The trouble with consciousness in NLD’s isn’t that we’re not thinking in them; consciousness is working just fine – almost as well as it does during our non-lucid time in waking-life (which equals almost all of it, for most of us). No, the trouble is that our consciousness is disconnected from key sources during sleep, primarily memory, so reality-based critical thinking is pretty much absent, which pretty much means that, upon waking, the thinking we remember seems wrong and, well, just stupid. So it isn’t a lack of thought during dreams that is the issue, it is the lack of quality thought.
It was mentioned several times, I think, that that quality of thought can vary from person to person in dreams, just as it varies from person to person in waking-life. Yes, if you are a deeply thoughtful person during waking-life, that deep thoughtfulness will bleed into your dreams – even if you’re being thoughtful about things that become patently absurd upon waking.
Also, keep in mind that consciousness does not need to include self-awareness, which is necessary for lucidity, but not for thought.

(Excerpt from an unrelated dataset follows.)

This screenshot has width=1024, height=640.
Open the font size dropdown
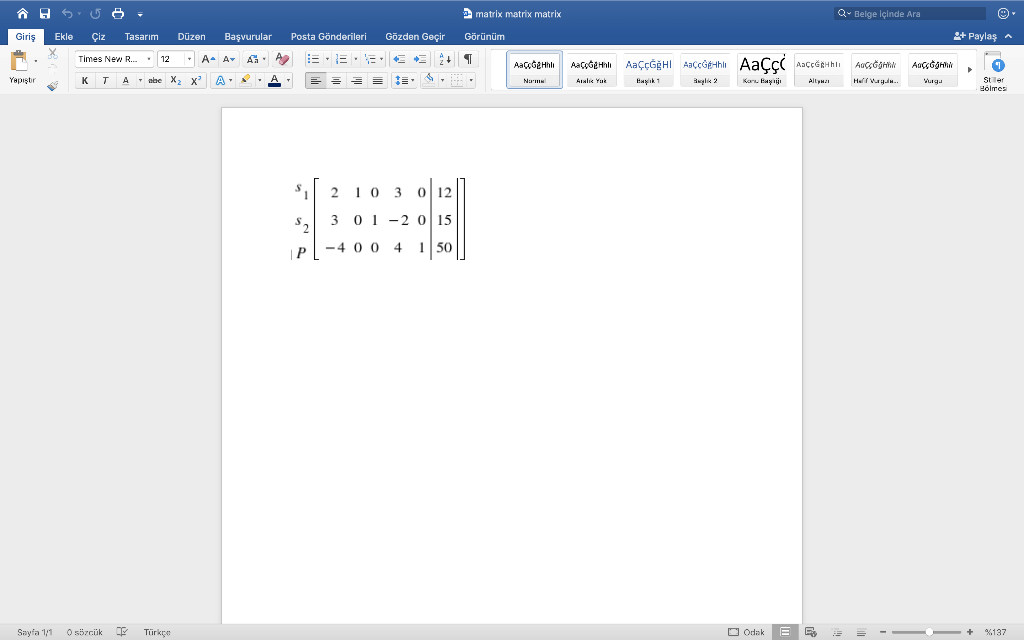(189, 59)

Finally, I agree that yes, if you are an extremely thoughtful or introspective person in waking-life, that thoughtfulness could bleed into your dreams, lucid or not, even if you are being thoughtful during the dream about something that appears absurd or just wrong upon waking. And yes, dreams can be excellent problem-solvers and creativity engines, but, if lucidity is absent, your consciousness in the dreams from which that creativity emerges is just as disconnected from memory and critical thinking as ever; it’s just that you can remember their significance upon waking. Here's a hopefully relevant example:
Imagine a 19th century engineer struggling to figure out how to make a plane fly; he watches birds, flies kites, etc., but nothing seems to explain how they get in the air and stay aloft, even without flapping their wings. Then he has a dream about two groups of ants heading for his picnic blanket on a beach. One group is marching on a level section of beach at a slow, almost lazy pace, and the other is marching at a very fast pace over a lump of sand – yet both groups get to the blanket at the same time. The dreamer finds this race curious, and questions the leaders of the two groups upon their arrival at the blanket, but their answers are full of empty bravado and clearly show they have no idea how the tie occurred. Upon waking, though, the engineer has a eureka moment when he realizes that all he has to do is give a wing a curved shape so that air passing over its upper surface moves faster than air passing under the straight surface giving the lower surface more pressure and, thus, lift. And of course he shakes his wife awake to announce that his solution came to him in a dream, even though it really came to him upon waking.
Tl;dr: Your consciousness is working fine during dreams, NLD’s included, so thought by definition should be occurring, at some level. It’s the quality of those thoughts that are effected during NLD’s, not their existence in general.